• **Hedefler**
1. Kıralioğlu söyleşisine göre tiyatrocular tepki vermeyen izleyiciye ne ad verir?
2. Kıralioğlu söyleşisini iki cümleyle özetleyiniz.
3. Kıralioğlu söyleşisini kaldığı yerden sürdürünüz.

• **Seçilmiş Metin**
'Kadıköy seyircisi ‘Japon' değil'

Kadıköylü oyuncu Barış Kıralioğlu, “Biz tiyatrocular, tepki vermeyen izleyiciye ‘Japon’ deriz. Kadıköy seyircisi coşkuludur” diyor

20 Mayıs 2016 - 09:58

GÖKÇE UYGUN
Gazete Kadıköy okuyucuları ve Kadıköylüler onu mutlaka tanıyordur. Ya rol aldığı/yönettiği oyunlardan ya da en az kendisi kadar ünlü köpeği Jön’den… Tiyatro ve sinema oyuncusu, yönetmen Barış Kıralioğlu’ndan bahsediyoruz. Kısa meslek yaşamında 17 oyunda rol adı, 14 oyun yönetti. Her daim faal bir tiyatro insanı olan ‘Jön’ün babası’ ve oyuncu Kıralioğlu ile kahkahalar eşliğinde  samimi bir söyleşi gerçekleştirdik.

 
-    86 doğumlu genç bir oyuncusun. Sahne tozu ile ilk nasıl tanıştın?

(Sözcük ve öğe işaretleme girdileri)
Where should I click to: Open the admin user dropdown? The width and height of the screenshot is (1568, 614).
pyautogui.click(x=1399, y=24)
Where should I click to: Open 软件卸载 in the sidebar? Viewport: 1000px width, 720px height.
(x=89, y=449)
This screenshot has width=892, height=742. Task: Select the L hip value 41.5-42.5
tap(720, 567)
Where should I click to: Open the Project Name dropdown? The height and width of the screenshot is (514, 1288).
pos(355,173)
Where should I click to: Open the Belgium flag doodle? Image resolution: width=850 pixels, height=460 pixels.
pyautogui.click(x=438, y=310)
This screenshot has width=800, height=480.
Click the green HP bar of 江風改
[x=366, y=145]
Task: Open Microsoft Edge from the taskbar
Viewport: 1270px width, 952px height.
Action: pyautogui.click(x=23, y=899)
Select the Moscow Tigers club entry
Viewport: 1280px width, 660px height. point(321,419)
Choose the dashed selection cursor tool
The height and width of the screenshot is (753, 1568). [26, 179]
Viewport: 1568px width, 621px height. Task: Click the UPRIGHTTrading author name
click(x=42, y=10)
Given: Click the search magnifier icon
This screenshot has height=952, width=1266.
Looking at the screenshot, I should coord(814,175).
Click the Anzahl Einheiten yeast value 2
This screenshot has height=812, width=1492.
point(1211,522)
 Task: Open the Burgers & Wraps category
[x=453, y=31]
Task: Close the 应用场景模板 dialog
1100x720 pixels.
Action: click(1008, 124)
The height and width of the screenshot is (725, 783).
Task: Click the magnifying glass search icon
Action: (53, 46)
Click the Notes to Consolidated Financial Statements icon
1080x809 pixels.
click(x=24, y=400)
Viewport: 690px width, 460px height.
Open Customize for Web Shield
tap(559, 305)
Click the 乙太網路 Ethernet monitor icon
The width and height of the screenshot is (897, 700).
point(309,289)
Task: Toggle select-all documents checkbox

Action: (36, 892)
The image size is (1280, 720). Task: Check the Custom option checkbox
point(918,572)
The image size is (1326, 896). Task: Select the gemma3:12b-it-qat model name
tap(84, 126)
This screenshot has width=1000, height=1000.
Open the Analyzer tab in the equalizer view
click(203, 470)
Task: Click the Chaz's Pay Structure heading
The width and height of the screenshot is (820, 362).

• **Yazılı Yanıtlar**
1. Tiyatrocular tepki vermeyen izleyiciye "Japon" der.

2. Tiyatro ve sinema oyuncusu, yönetmen Barış Kıralioğlu, tiyatrocuların tepki vermeyen izleyiciye "Japon" dediğini, Kadıköy seyircisinin ise coşkulu olduğunu söylüyor. Kısa meslek yaşamında 17 oyunda rol alıp 14 oyun yöneten Kıralioğlu'nun köpeği Jön de en az kendisi kadar ünlüdür.

3.
İtalyan Lisesi’ndeyken merak sardım, okul tiyatrosuyla başladım. Sonra 2003 yılında bir gün annem gazetede ‘Gazanfer Özcan Tiyatrosu yetiştirilmek üzere genç oyuncular arıyor’ diye ilan gördü. Başvurdum, sınavı kazandım, orada eğitim aldım ve bir oyunda oynadım. Böylelikle  profesyonel tiyatro yaşamım başlamış oldu yani oyunculuğu meslek olarak seçtim. Beykent Üniversitesi’nde Oyunculuk bölümünde burslu olarak okudum. Öğrencilik dönemimde çeşitli tiyatrolarda yer aldım. 2006-2011 arası Tiyatro Açıkça’nın oyunlarında rol aldım, oyunlar yönettim. Sonra da, 25’imdeyken Beyoğlu’nda ‘Tiyatro Barbone’ adıyla kendi alternatif sahnemi açtım. 3 yıl boyunca oyunlar sergiledik ama maddi imkansızlıklardan kapatmak zorunda kaldım. Bir süre serbest çalıştım. 2 yıl Tiyatro Yan Etki’nin 2 oyununda oyandım. Şuan da Tiyaro Kedi’deyim. Haldun Dormen ile Müfettiş oyununda oynuyorum. Ayrıca 8 yıldır sahnelenen Kibarlık Budalası oyununda bir oyuncunun yurtdışına gitmesi üzerine ekibe dahil oldum. Ayrıca genç mezunlarla Kaplan Maplan isimli bir çocuk oyunu sahneye koydum.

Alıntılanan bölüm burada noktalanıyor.